::: Extracted data

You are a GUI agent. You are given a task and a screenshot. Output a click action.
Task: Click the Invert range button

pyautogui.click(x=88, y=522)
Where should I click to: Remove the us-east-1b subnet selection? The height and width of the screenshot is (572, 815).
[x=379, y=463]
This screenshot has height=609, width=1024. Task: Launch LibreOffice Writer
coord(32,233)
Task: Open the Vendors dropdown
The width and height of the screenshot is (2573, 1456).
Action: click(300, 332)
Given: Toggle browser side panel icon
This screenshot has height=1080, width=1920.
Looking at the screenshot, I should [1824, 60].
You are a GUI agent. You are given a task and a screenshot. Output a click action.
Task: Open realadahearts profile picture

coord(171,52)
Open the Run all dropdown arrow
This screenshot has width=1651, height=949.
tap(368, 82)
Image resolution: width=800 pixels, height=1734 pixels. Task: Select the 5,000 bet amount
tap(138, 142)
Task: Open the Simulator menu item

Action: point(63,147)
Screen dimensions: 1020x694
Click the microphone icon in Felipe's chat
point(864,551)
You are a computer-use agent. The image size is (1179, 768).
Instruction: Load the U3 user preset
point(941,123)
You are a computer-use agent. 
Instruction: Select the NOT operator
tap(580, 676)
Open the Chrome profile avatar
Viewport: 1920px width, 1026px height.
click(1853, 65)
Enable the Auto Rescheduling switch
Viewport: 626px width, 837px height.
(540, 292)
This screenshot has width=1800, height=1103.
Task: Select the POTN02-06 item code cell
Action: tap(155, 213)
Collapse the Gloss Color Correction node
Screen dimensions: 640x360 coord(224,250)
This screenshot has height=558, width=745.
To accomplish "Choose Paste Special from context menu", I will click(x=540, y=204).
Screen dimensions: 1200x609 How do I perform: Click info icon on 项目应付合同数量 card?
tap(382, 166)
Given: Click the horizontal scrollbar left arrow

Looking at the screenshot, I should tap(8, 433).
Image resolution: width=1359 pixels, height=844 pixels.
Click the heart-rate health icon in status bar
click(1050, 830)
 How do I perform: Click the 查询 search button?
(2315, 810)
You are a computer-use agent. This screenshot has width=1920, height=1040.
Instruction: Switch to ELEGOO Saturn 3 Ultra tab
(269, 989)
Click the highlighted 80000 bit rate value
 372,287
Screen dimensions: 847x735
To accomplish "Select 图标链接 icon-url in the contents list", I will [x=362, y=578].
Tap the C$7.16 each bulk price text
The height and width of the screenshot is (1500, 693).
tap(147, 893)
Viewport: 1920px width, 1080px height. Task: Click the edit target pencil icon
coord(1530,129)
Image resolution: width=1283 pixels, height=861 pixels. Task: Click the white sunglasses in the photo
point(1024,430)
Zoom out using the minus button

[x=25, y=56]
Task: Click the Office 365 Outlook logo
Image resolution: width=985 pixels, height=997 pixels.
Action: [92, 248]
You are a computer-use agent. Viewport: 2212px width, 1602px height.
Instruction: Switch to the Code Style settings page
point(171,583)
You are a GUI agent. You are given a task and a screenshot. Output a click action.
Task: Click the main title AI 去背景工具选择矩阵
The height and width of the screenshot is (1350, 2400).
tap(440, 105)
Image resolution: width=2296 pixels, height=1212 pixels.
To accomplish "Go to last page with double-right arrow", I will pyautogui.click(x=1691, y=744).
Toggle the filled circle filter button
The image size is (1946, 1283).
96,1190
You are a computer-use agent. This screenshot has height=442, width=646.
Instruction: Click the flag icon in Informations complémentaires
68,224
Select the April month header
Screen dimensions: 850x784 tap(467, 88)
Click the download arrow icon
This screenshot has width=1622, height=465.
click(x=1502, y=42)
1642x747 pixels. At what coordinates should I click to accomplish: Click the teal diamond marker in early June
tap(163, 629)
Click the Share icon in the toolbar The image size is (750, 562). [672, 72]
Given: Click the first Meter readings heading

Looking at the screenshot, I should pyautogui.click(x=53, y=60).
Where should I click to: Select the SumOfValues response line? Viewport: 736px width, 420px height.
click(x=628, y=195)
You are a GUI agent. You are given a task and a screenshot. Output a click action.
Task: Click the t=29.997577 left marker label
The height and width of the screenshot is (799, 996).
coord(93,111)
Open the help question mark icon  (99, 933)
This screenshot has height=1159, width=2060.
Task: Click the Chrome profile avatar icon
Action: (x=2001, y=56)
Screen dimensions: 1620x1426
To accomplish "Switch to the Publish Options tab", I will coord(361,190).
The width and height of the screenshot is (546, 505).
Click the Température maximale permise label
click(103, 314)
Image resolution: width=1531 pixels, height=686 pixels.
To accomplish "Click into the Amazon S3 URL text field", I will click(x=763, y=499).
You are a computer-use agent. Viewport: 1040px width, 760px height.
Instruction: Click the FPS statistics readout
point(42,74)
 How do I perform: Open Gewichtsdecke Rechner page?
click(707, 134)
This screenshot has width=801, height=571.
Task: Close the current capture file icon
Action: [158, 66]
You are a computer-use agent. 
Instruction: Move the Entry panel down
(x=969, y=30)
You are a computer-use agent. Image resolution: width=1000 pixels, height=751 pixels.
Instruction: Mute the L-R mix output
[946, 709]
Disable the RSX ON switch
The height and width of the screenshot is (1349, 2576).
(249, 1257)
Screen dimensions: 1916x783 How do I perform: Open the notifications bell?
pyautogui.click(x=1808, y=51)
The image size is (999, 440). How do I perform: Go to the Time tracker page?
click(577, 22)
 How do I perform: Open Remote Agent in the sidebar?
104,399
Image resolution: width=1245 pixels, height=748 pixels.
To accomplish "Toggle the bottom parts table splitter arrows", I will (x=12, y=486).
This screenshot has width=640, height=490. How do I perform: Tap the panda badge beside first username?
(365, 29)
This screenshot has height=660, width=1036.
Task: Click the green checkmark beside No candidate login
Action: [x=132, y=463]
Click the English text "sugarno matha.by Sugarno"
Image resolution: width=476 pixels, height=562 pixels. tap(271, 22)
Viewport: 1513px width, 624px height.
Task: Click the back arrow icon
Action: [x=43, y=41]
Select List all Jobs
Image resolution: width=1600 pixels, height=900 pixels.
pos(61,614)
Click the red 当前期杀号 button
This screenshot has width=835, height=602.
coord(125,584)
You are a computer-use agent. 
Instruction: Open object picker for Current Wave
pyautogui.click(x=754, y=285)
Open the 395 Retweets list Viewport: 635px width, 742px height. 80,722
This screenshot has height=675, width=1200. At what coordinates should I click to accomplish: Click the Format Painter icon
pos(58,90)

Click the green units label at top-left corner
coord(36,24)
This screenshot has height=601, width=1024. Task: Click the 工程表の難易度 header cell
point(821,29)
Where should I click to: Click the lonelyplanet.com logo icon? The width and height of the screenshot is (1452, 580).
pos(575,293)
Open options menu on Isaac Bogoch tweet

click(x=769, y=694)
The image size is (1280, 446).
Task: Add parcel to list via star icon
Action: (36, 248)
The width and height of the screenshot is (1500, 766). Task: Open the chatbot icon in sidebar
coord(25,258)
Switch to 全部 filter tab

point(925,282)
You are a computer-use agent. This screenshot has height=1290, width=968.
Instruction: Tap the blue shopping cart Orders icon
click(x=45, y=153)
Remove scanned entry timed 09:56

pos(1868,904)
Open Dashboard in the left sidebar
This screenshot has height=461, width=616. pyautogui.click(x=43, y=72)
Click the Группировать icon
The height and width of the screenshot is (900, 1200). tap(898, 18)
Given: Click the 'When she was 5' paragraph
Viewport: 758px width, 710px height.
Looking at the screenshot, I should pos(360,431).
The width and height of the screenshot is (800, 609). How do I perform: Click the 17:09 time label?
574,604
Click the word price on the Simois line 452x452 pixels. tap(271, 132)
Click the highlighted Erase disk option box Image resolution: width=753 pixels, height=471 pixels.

::::::

:: What you should do ::
Lay out every line of the entries above as a JSON list of strings, one string per line, leaving out blank lines.

:: Result ::
[
  "You are a GUI agent. You are given a task and a screenshot. Output a click action.",
  "Task: Click the Invert range button",
  "pyautogui.click(x=88, y=522)",
  "Where should I click to: Remove the us-east-1b subnet selection? The height and width of the screenshot is (572, 815).",
  "[x=379, y=463]",
  "This screenshot has height=609, width=1024. Task: Launch LibreOffice Writer",
  "coord(32,233)",
  "Task: Open the Vendors dropdown",
  "The width and height of the screenshot is (2573, 1456).",
  "Action: click(300, 332)",
  "Given: Toggle browser side panel icon",
  "This screenshot has height=1080, width=1920.",
  "Looking at the screenshot, I should [1824, 60].",
  "You are a GUI agent. You are given a task and a screenshot. Output a click action.",
  "Task: Open realadahearts profile picture",
  "coord(171,52)",
  "Open the Run all dropdown arrow",
  "This screenshot has width=1651, height=949.",
  "tap(368, 82)",
  "Image resolution: width=800 pixels, height=1734 pixels. Task: Select the 5,000 bet amount",
  "tap(138, 142)",
  "Task: Open the Simulator menu item",
  "Action: point(63,147)",
  "Screen dimensions: 1020x694",
  "Click the microphone icon in Felipe's chat",
  "point(864,551)",
  "You are a computer-use agent. The image size is (1179, 768).",
  "Instruction: Load the U3 user preset",
  "point(941,123)",
  "You are a computer-use agent. ",
  "Instruction: Select the NOT operator",
  "tap(580, 676)",
  "Open the Chrome profile avatar",
  "Viewport: 1920px width, 1026px height.",
  "click(1853, 65)",
  "Enable the Auto Rescheduling switch",
  "Viewport: 626px width, 837px height.",
  "(540, 292)",
  "This screenshot has width=1800, height=1103.",
  "Task: Select the POTN02-06 item code cell",
  "Action: tap(155, 213)",
  "Collapse the Gloss Color Correction node",
  "Screen dimensions: 640x360 coord(224,250)",
  "This screenshot has height=558, width=745.",
  "To accomplish \"Choose Paste Special from context menu\", I will click(x=540, y=204).",
  "Screen dimensions: 1200x609 How do I perform: Click info icon on 项目应付合同数量 card?",
  "tap(382, 166)",
  "Given: Click the horizontal scrollbar left arrow",
  "Looking at the screenshot, I should tap(8, 433).",
  "Image resolution: width=1359 pixels, height=844 pixels.",
  "Click the heart-rate health icon in status bar",
  "click(1050, 830)",
  " How do I perform: Click the 查询 search button?",
  "(2315, 810)",
  "You are a computer-use agent. This screenshot has width=1920, height=1040.",
  "Instruction: Switch to ELEGOO Saturn 3 Ultra tab",
  "(269, 989)",
  "Click the highlighted 80000 bit rate value",
  " 372,287",
  "Screen dimensions: 847x735",
  "To accomplish \"Select 图标链接 icon-url in the contents list\", I will [x=362, y=578].",
  "Tap the C$7.16 each bulk price text",
  "The height and width of the screenshot is (1500, 693).",
  "tap(147, 893)",
  "Viewport: 1920px width, 1080px height. Task: Click the edit target pencil icon",
  "coord(1530,129)",
  "Image resolution: width=1283 pixels, height=861 pixels. Task: Click the white sunglasses in the photo",
  "point(1024,430)",
  "Zoom out using the minus button",
  "[x=25, y=56]",
  "Task: Click the Office 365 Outlook logo",
  "Image resolution: width=985 pixels, height=997 pixels.",
  "Action: [92, 248]",
  "You are a computer-use agent. Viewport: 2212px width, 1602px height.",
  "Instruction: Switch to the Code Style settings page",
  "point(171,583)",
  "You are a GUI agent. You are given a task and a screenshot. Output a click action.",
  "Task: Click the main title AI 去背景工具选择矩阵",
  "The height and width of the screenshot is (1350, 2400).",
  "tap(440, 105)",
  "Image resolution: width=2296 pixels, height=1212 pixels.",
  "To accomplish \"Go to last page with double-right arrow\", I will pyautogui.click(x=1691, y=744).",
  "Toggle the filled circle filter button",
  "The image size is (1946, 1283).",
  "96,1190",
  "You are a computer-use agent. This screenshot has height=442, width=646.",
  "Instruction: Click the flag icon in Informations complémentaires",
  "68,224",
  "Select the April month header",
  "Screen dimensions: 850x784 tap(467, 88)",
  "Click the download arrow icon",
  "This screenshot has width=1622, height=465.",
  "click(x=1502, y=42)",
  "1642x747 pixels. At what coordinates should I click to accomplish: Click the teal diamond marker in early June",
  "tap(163, 629)",
  "Click the Share icon in the toolbar The image size is (750, 562). [672, 72]",
  "Given: Click the first Meter readings heading",
  "Looking at the screenshot, I should pyautogui.click(x=53, y=60).",
  "Where should I click to: Select the SumOfValues response line? Viewport: 736px width, 420px height.",
  "click(x=628, y=195)",
  "You are a GUI agent. You are given a task and a screenshot. Output a click action.",
  "Task: Click the t=29.997577 left marker label",
  "The height and width of the screenshot is (799, 996).",
  "coord(93,111)",
  "Open the help question mark icon  (99, 933)",
  "This screenshot has height=1159, width=2060.",
  "Task: Click the Chrome profile avatar icon",
  "Action: (x=2001, y=56)",
  "Screen dimensions: 1620x1426",
  "To accomplish \"Switch to the Publish Options tab\", I will coord(361,190).",
  "The width and height of the screenshot is (546, 505).",
  "Click the Température maximale permise label",
  "click(103, 314)",
  "Image resolution: width=1531 pixels, height=686 pixels.",
  "To accomplish \"Click into the Amazon S3 URL text field\", I will click(x=763, y=499).",
  "You are a computer-use agent. Viewport: 1040px width, 760px height.",
  "Instruction: Click the FPS statistics readout",
  "point(42,74)",
  " How do I perform: Open Gewichtsdecke Rechner page?",
  "click(707, 134)",
  "This screenshot has width=801, height=571.",
  "Task: Close the current capture file icon",
  "Action: [158, 66]",
  "You are a computer-use agent. ",
  "Instruction: Move the Entry panel down",
  "(x=969, y=30)",
  "You are a computer-use agent. Image resolution: width=1000 pixels, height=751 pixels.",
  "Instruction: Mute the L-R mix output",
  "[946, 709]",
  "Disable the RSX ON switch",
  "The height and width of the screenshot is (1349, 2576).",
  "(249, 1257)",
  "Screen dimensions: 1916x783 How do I perform: Open the notifications bell?",
  "pyautogui.click(x=1808, y=51)",
  "The image size is (999, 440). How do I perform: Go to the Time tracker page?",
  "click(577, 22)",
  " How do I perform: Open Remote Agent in the sidebar?",
  "104,399",
  "Image resolution: width=1245 pixels, height=748 pixels.",
  "To accomplish \"Toggle the bottom parts table splitter arrows\", I will (x=12, y=486).",
  "This screenshot has width=640, height=490. How do I perform: Tap the panda badge beside first username?",
  "(365, 29)",
  "This screenshot has height=660, width=1036.",
  "Task: Click the green checkmark beside No candidate login",
  "Action: [x=132, y=463]",
  "Click the English text \"sugarno matha.by Sugarno\"",
  "Image resolution: width=476 pixels, height=562 pixels. tap(271, 22)",
  "Viewport: 1513px width, 624px height.",
  "Task: Click the back arrow icon",
  "Action: [x=43, y=41]",
  "Select List all Jobs",
  "Image resolution: width=1600 pixels, height=900 pixels.",
  "pos(61,614)",
  "Click the red 当前期杀号 button",
  "This screenshot has width=835, height=602.",
  "coord(125,584)",
  "You are a computer-use agent. ",
  "Instruction: Open object picker for Current Wave",
  "pyautogui.click(x=754, y=285)",
  "Open the 395 Retweets list Viewport: 635px width, 742px height. 80,722",
  "This screenshot has height=675, width=1200. At what coordinates should I click to accomplish: Click the Format Painter icon",
  "pos(58,90)",
  "Click the green units label at top-left corner",
  "coord(36,24)",
  "This screenshot has height=601, width=1024. Task: Click the 工程表の難易度 header cell",
  "point(821,29)",
  "Where should I click to: Click the lonelyplanet.com logo icon? The width and height of the screenshot is (1452, 580).",
  "pos(575,293)",
  "Open options menu on Isaac Bogoch tweet",
  "click(x=769, y=694)",
  "The image size is (1280, 446).",
  "Task: Add parcel to list via star icon",
  "Action: (36, 248)",
  "The width and height of the screenshot is (1500, 766). Task: Open the chatbot icon in sidebar",
  "coord(25,258)",
  "Switch to 全部 filter tab",
  "point(925,282)",
  "You are a computer-use agent. This screenshot has height=1290, width=968.",
  "Instruction: Tap the blue shopping cart Orders icon",
  "click(x=45, y=153)",
  "Remove scanned entry timed 09:56",
  "pos(1868,904)",
  "Open Dashboard in the left sidebar",
  "This screenshot has height=461, width=616. pyautogui.click(x=43, y=72)",
  "Click the Группировать icon",
  "The height and width of the screenshot is (900, 1200). tap(898, 18)",
  "Given: Click the 'When she was 5' paragraph",
  "Viewport: 758px width, 710px height.",
  "Looking at the screenshot, I should pos(360,431).",
  "The width and height of the screenshot is (800, 609). How do I perform: Click the 17:09 time label?",
  "574,604",
  "Click the word price on the Simois line 452x452 pixels. tap(271, 132)",
  "Click the highlighted Erase disk option box Image resolution: width=753 pixels, height=471 pixels."
]